Starting at the top of the records, output every line through the one that contains "Image resolution: width=868 pixels, height=437", keeping each exactly as it appears.

▶ _Given data_
↓

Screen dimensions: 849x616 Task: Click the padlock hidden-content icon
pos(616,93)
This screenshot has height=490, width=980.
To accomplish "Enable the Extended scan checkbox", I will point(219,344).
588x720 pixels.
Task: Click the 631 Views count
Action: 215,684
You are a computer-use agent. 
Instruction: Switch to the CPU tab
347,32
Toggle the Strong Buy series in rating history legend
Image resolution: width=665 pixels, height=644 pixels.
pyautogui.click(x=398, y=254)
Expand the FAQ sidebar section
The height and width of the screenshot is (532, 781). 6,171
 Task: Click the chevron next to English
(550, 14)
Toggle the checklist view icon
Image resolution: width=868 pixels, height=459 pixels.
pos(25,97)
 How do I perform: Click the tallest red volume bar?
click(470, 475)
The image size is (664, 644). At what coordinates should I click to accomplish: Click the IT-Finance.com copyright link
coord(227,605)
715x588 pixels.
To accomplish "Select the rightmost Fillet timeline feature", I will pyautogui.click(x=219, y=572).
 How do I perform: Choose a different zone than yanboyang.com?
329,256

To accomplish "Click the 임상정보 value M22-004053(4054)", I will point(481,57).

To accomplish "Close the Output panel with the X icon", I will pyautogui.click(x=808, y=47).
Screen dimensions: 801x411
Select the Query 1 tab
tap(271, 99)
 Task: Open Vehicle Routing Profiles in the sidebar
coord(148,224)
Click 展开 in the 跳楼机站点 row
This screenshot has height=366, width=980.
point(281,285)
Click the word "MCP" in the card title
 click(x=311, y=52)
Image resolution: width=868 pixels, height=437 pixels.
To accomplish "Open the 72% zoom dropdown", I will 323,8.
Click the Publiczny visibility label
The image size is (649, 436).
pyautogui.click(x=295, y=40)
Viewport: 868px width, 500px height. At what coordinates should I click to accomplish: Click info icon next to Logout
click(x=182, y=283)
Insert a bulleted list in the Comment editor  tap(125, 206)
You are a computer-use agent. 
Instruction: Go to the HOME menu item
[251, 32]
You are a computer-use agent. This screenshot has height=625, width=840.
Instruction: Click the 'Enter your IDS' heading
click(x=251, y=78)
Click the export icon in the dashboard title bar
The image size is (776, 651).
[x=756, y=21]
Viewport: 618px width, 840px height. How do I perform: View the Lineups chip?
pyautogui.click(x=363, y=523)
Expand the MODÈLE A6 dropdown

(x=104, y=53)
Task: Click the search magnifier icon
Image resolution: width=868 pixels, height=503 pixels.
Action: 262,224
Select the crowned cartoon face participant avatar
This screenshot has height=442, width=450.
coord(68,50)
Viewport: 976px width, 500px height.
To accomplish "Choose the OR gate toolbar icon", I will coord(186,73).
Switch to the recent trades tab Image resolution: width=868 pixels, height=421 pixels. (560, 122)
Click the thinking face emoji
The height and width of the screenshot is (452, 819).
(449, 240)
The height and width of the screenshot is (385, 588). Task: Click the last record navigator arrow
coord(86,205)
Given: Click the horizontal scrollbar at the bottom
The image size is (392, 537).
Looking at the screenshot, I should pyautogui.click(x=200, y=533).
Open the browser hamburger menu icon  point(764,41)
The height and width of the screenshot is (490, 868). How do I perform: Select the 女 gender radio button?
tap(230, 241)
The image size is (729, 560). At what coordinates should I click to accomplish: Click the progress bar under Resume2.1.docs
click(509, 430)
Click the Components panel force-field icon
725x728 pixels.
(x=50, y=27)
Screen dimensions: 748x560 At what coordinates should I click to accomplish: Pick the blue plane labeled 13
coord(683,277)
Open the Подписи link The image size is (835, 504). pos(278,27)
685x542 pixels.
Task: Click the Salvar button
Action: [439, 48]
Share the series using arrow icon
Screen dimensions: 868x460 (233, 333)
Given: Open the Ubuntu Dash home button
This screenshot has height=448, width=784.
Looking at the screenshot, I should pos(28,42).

↑

▶ _Response_
Screen dimensions: 849x616 Task: Click the padlock hidden-content icon
pos(616,93)
This screenshot has height=490, width=980.
To accomplish "Enable the Extended scan checkbox", I will point(219,344).
588x720 pixels.
Task: Click the 631 Views count
Action: 215,684
You are a computer-use agent. 
Instruction: Switch to the CPU tab
347,32
Toggle the Strong Buy series in rating history legend
Image resolution: width=665 pixels, height=644 pixels.
pyautogui.click(x=398, y=254)
Expand the FAQ sidebar section
The height and width of the screenshot is (532, 781). 6,171
 Task: Click the chevron next to English
(550, 14)
Toggle the checklist view icon
Image resolution: width=868 pixels, height=459 pixels.
pos(25,97)
 How do I perform: Click the tallest red volume bar?
click(470, 475)
The image size is (664, 644). At what coordinates should I click to accomplish: Click the IT-Finance.com copyright link
coord(227,605)
715x588 pixels.
To accomplish "Select the rightmost Fillet timeline feature", I will pyautogui.click(x=219, y=572).
 How do I perform: Choose a different zone than yanboyang.com?
329,256

To accomplish "Click the 임상정보 value M22-004053(4054)", I will point(481,57).

To accomplish "Close the Output panel with the X icon", I will pyautogui.click(x=808, y=47).
Screen dimensions: 801x411
Select the Query 1 tab
tap(271, 99)
 Task: Open Vehicle Routing Profiles in the sidebar
coord(148,224)
Click 展开 in the 跳楼机站点 row
This screenshot has height=366, width=980.
point(281,285)
Click the word "MCP" in the card title
 click(x=311, y=52)
Image resolution: width=868 pixels, height=437 pixels.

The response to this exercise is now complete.